** Begin GIVEN DATA **

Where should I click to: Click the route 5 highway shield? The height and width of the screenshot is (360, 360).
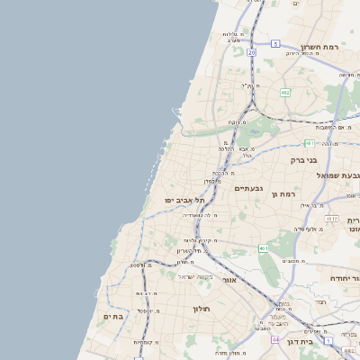(275, 43)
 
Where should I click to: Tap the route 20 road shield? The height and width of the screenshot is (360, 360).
(252, 53)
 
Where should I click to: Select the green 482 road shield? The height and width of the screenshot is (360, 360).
(285, 92)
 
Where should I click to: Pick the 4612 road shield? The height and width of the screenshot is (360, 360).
(332, 218)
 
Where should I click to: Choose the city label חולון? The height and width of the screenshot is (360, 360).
(200, 309)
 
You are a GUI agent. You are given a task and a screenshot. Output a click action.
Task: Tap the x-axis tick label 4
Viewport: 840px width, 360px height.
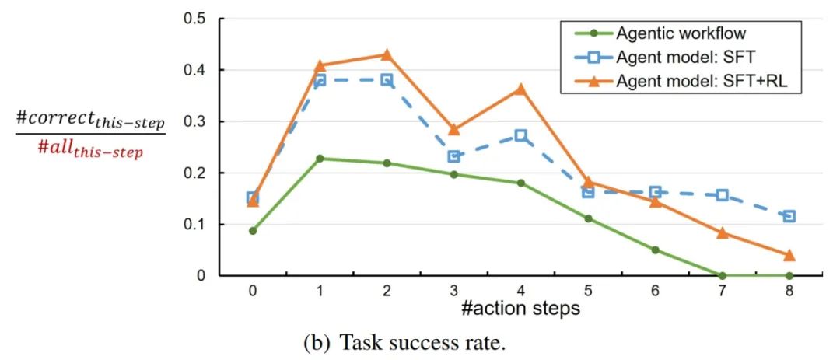tap(521, 290)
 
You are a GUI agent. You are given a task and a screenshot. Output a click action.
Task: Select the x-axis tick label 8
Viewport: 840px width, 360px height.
tap(789, 290)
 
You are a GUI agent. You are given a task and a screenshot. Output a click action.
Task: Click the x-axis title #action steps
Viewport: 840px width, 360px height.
tap(520, 309)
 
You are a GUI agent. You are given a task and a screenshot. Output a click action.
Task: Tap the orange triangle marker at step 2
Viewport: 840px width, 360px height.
tap(387, 55)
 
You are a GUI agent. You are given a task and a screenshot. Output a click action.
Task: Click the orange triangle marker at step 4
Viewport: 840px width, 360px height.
tap(521, 89)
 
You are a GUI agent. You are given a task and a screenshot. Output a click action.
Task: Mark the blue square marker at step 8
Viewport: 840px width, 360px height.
tap(789, 215)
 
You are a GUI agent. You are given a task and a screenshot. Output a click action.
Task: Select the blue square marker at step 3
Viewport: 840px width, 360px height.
tap(454, 156)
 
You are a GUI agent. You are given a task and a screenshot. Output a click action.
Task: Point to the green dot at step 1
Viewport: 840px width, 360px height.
tap(320, 159)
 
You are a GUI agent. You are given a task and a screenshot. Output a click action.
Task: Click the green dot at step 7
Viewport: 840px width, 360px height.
tap(723, 275)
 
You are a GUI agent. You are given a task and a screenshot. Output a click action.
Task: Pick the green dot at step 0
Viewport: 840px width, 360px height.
tap(253, 231)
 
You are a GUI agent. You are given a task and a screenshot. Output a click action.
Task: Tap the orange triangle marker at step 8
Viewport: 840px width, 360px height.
tap(789, 255)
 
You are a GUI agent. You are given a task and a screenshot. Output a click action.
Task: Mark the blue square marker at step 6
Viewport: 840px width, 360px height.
tap(655, 192)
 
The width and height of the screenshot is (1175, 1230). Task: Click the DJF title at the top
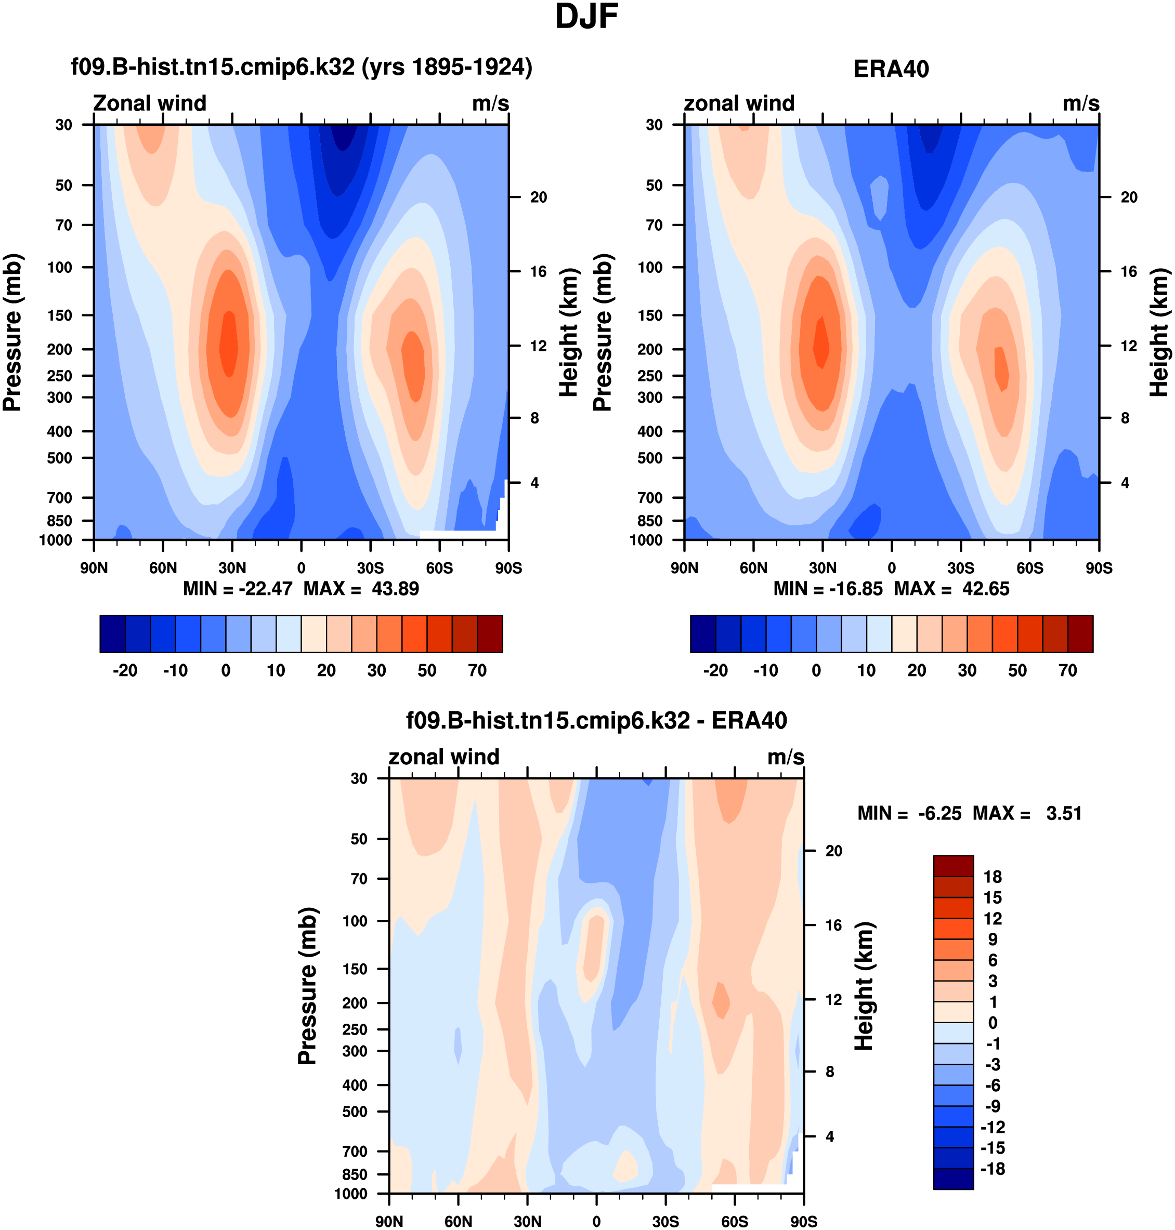pos(586,17)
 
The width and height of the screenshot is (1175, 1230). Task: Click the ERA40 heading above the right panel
pos(891,69)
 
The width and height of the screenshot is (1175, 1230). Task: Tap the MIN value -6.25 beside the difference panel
pos(939,813)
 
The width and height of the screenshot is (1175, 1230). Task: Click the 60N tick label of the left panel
pos(163,568)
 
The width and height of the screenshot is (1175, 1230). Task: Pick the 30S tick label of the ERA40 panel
pos(960,568)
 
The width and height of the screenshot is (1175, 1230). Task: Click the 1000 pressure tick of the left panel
pos(56,540)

** End GIVEN DATA **

• **WHAT YOU HAVE TO DO**:
Recast every line of the records above as a numbered list, skipping blank lines. Leave the pictures out of your answer.

• **RESPONSE TO THIS TASK**:
1. Where should I click to: Click the route 5 highway shield? The height and width of the screenshot is (360, 360).
2. (275, 43)
3. Where should I click to: Tap the route 20 road shield? The height and width of the screenshot is (360, 360).
4. (252, 53)
5. Where should I click to: Select the green 482 road shield? The height and width of the screenshot is (360, 360).
6. (285, 92)
7. Where should I click to: Pick the 4612 road shield? The height and width of the screenshot is (360, 360).
8. (332, 218)
9. Where should I click to: Choose the city label חולון? The height and width of the screenshot is (360, 360).
10. (200, 309)
11. You are a GUI agent. You are given a task and a screenshot. Output a click action.
12. Task: Tap the x-axis tick label 4
13. Viewport: 840px width, 360px height.
14. tap(521, 290)
15. You are a GUI agent. You are given a task and a screenshot. Output a click action.
16. Task: Select the x-axis tick label 8
17. Viewport: 840px width, 360px height.
18. tap(789, 290)
19. You are a GUI agent. You are given a task and a screenshot. Output a click action.
20. Task: Click the x-axis title #action steps
21. Viewport: 840px width, 360px height.
22. tap(520, 309)
23. You are a GUI agent. You are given a task and a screenshot. Output a click action.
24. Task: Tap the orange triangle marker at step 2
25. Viewport: 840px width, 360px height.
26. tap(387, 55)
27. You are a GUI agent. You are given a task and a screenshot. Output a click action.
28. Task: Click the orange triangle marker at step 4
29. Viewport: 840px width, 360px height.
30. tap(521, 89)
31. You are a GUI agent. You are given a task and a screenshot. Output a click action.
32. Task: Mark the blue square marker at step 8
33. Viewport: 840px width, 360px height.
34. tap(789, 215)
35. You are a GUI agent. You are given a task and a screenshot. Output a click action.
36. Task: Select the blue square marker at step 3
37. Viewport: 840px width, 360px height.
38. tap(454, 156)
39. You are a GUI agent. You are given a task and a screenshot. Output a click action.
40. Task: Point to the green dot at step 1
41. Viewport: 840px width, 360px height.
42. tap(320, 159)
43. You are a GUI agent. You are given a task and a screenshot. Output a click action.
44. Task: Click the green dot at step 7
45. Viewport: 840px width, 360px height.
46. tap(723, 275)
47. You are a GUI agent. You are given a task and a screenshot. Output a click action.
48. Task: Pick the green dot at step 0
49. Viewport: 840px width, 360px height.
50. tap(253, 231)
51. You are a GUI agent. You are given a task and a screenshot. Output a click action.
52. Task: Tap the orange triangle marker at step 8
53. Viewport: 840px width, 360px height.
54. tap(789, 255)
55. You are a GUI agent. You are given a task and a screenshot. Output a click action.
56. Task: Mark the blue square marker at step 6
57. Viewport: 840px width, 360px height.
58. tap(655, 192)
59. The width and height of the screenshot is (1175, 1230). Task: Click the DJF title at the top
60. pos(586,17)
61. The width and height of the screenshot is (1175, 1230). Task: Click the ERA40 heading above the right panel
62. pos(891,69)
63. The width and height of the screenshot is (1175, 1230). Task: Tap the MIN value -6.25 beside the difference panel
64. pos(939,813)
65. The width and height of the screenshot is (1175, 1230). Task: Click the 60N tick label of the left panel
66. pos(163,568)
67. The width and height of the screenshot is (1175, 1230). Task: Pick the 30S tick label of the ERA40 panel
68. pos(960,568)
69. The width and height of the screenshot is (1175, 1230). Task: Click the 1000 pressure tick of the left panel
70. pos(56,540)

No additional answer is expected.